EXERCISE REQUIREMENTS - Reproduce word for word the part of the passage below on trustees' litigation costs, beginning with the words "Where the application" and stopping after "160 at [53].".

Where the application is supported by an opinion of Counsel that is confidential, it may be difficult for a judge to provide reasons that are as full as would otherwise be given (Macedonian Orthodox [161]). I should note that for the purposes of the present proceedings, Counsel have provided a confidential Opinion and that there has been no waiver of privilege: see Macedonian Orthodox Community Church St Petka Inc v His Eminence Petar, the Diocesan Bishop of the Macedonian Orthodox Church of Australia and New Zealand [2006] NSWCA 160 at [53].
While there is a distinction between the question as to whether, on the one hand, it is in the best interests for the trust estate for litigation to be conducted, and on the other hand, whether the trustee should be entitled to indemnity out of the trust property for its reasonable costs of litigation, the two questions are interrelated. As noted by the plurality in Macedonian Orthodox, where the conduct of litigation is in the best interests of the trust, how those proceedings are to be conducted "as a matter of practicality" must be considered. The financial capacity of the applicant is relevant in determining whether the applicant is entitled to be indemnified out of the trust property with respect to reasonable costs of litigation ([82]-[85]).
The plurality of the High Court in Macedonian Orthodox cited without disapproval the following remarks of Palmer J (Re Application of Macedonian Orthodox Community Church St Petka Inc (No 3) [2006] NSWSC 1247 at [80]):
In a judicial advice application in which the trustee asks whether it is justified in prosecuting or defending litigation, all the Court does is to reach a view as to whether the Opinion of Counsel satisfies it that there are suffıcient prospects of success to warrant the trustee in proceeding with the litigation. Counsel's Opinion must address the facts necessary to support the legal conclusions reached and must demonstrate that the propositions of law relied upon for those conclusions are properly arguable. Whether, in the light of Counsel's Opinion, there are 'suffıcient' prospects of success calls for another judgment, founded upon such considerations as:
- the nature of the case and the issues raised;
- the amounts involved, including likely costs
- whether the likely costs to be incurred by the trustee are proportionate to the issues and [the] significance of the case;
- the consequences of the litigation to the parties concerned;
- in the case of a charitable trust, any relevant public interest factors."

DATASET CONTENT -
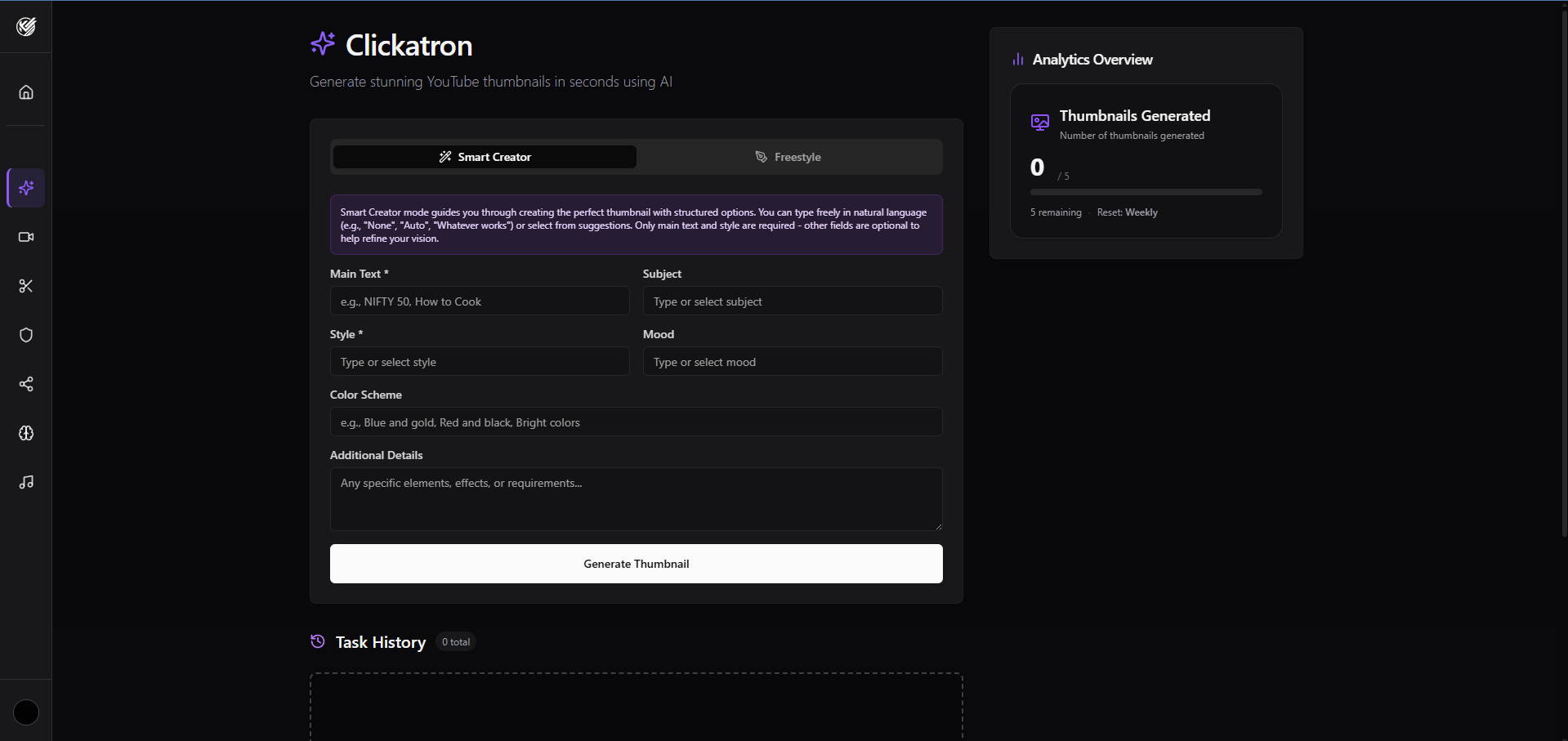This screenshot has width=1568, height=741.
Task: Click the Generate Thumbnail button
Action: click(637, 564)
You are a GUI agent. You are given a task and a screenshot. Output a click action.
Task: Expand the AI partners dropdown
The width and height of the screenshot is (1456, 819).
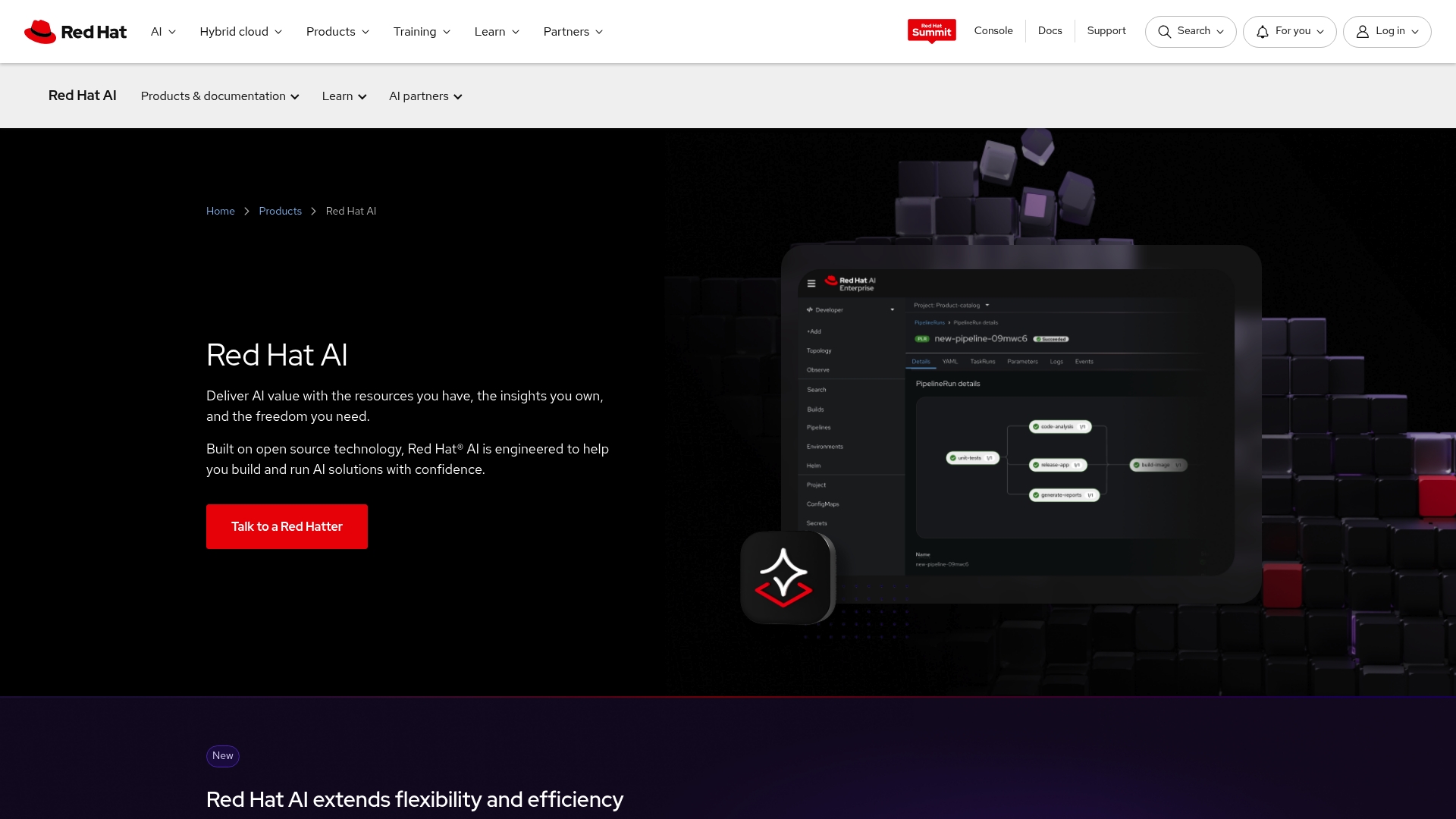(425, 96)
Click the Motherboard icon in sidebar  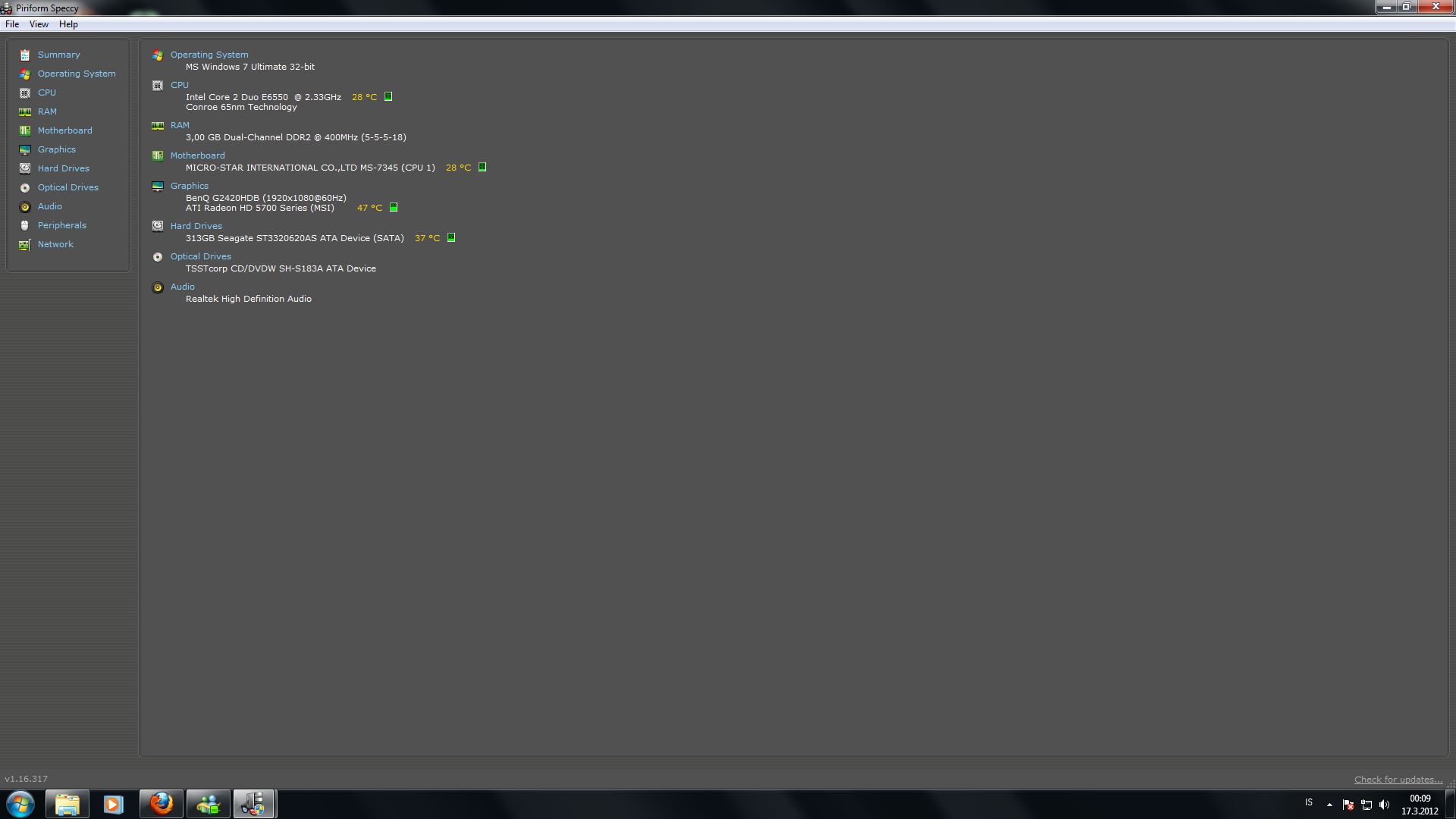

COMPLETE RESPONSE -
Where the application is supported by an opinion of Counsel that is confidential, it may be difficult for a judge to provide reasons that are as full as would otherwise be given (Macedonian Orthodox [161]). I should note that for the purposes of the present proceedings, Counsel have provided a confidential Opinion and that there has been no waiver of privilege: see Macedonian Orthodox Community Church St Petka Inc v His Eminence Petar, the Diocesan Bishop of the Macedonian Orthodox Church of Australia and New Zealand [2006] NSWCA 160 at [53].